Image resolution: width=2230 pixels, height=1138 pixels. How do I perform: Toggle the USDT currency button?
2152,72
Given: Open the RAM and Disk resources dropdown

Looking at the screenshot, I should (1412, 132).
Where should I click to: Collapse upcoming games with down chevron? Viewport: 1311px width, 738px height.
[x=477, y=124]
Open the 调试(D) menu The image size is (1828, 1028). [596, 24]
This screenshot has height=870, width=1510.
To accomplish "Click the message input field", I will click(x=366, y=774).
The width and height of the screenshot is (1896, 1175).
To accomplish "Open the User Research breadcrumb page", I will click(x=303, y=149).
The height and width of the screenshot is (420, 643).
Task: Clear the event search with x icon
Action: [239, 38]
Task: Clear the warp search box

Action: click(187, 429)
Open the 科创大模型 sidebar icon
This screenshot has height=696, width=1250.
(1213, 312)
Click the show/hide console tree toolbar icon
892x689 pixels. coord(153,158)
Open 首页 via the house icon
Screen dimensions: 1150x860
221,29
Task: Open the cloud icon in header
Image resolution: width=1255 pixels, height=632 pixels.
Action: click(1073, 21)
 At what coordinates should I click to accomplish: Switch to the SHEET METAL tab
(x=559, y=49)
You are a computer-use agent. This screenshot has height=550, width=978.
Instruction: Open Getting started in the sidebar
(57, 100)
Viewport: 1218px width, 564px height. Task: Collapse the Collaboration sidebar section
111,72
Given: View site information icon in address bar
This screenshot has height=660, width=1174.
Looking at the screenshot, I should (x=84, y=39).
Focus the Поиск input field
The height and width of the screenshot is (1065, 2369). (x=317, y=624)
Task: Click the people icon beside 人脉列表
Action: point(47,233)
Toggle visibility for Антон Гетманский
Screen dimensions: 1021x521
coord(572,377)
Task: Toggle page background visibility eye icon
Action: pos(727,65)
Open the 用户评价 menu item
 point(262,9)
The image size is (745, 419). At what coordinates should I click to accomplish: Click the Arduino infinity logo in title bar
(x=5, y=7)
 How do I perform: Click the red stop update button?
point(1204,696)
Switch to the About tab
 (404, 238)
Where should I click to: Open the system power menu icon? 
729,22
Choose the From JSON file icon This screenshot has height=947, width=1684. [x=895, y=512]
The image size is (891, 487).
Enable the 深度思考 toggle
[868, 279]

■ EXERCISE BRIEF
Retype the material word for word. Add nothing to it.

■ THE COMPLETED TASK
Image resolution: width=2230 pixels, height=1138 pixels. How do I perform: Toggle the USDT currency button?
2152,72
Given: Open the RAM and Disk resources dropdown

Looking at the screenshot, I should (1412, 132).
Where should I click to: Collapse upcoming games with down chevron? Viewport: 1311px width, 738px height.
[x=477, y=124]
Open the 调试(D) menu The image size is (1828, 1028). [596, 24]
This screenshot has height=870, width=1510.
To accomplish "Click the message input field", I will click(x=366, y=774).
The width and height of the screenshot is (1896, 1175).
To accomplish "Open the User Research breadcrumb page", I will click(x=303, y=149).
The height and width of the screenshot is (420, 643).
Task: Clear the event search with x icon
Action: [239, 38]
Task: Clear the warp search box

Action: click(187, 429)
Open the 科创大模型 sidebar icon
This screenshot has height=696, width=1250.
(1213, 312)
Click the show/hide console tree toolbar icon
892x689 pixels. coord(153,158)
Open 首页 via the house icon
Screen dimensions: 1150x860
221,29
Task: Open the cloud icon in header
Image resolution: width=1255 pixels, height=632 pixels.
Action: click(1073, 21)
 At what coordinates should I click to accomplish: Switch to the SHEET METAL tab
(x=559, y=49)
You are a computer-use agent. This screenshot has height=550, width=978.
Instruction: Open Getting started in the sidebar
(57, 100)
Viewport: 1218px width, 564px height. Task: Collapse the Collaboration sidebar section
111,72
Given: View site information icon in address bar
This screenshot has height=660, width=1174.
Looking at the screenshot, I should (x=84, y=39).
Focus the Поиск input field
The height and width of the screenshot is (1065, 2369). (x=317, y=624)
Task: Click the people icon beside 人脉列表
Action: point(47,233)
Toggle visibility for Антон Гетманский
Screen dimensions: 1021x521
coord(572,377)
Task: Toggle page background visibility eye icon
Action: pos(727,65)
Open the 用户评价 menu item
 point(262,9)
The image size is (745, 419). At what coordinates should I click to accomplish: Click the Arduino infinity logo in title bar
(x=5, y=7)
 How do I perform: Click the red stop update button?
point(1204,696)
Switch to the About tab
 (404, 238)
Where should I click to: Open the system power menu icon? 
729,22
Choose the From JSON file icon This screenshot has height=947, width=1684. [x=895, y=512]
The image size is (891, 487).
Enable the 深度思考 toggle
[868, 279]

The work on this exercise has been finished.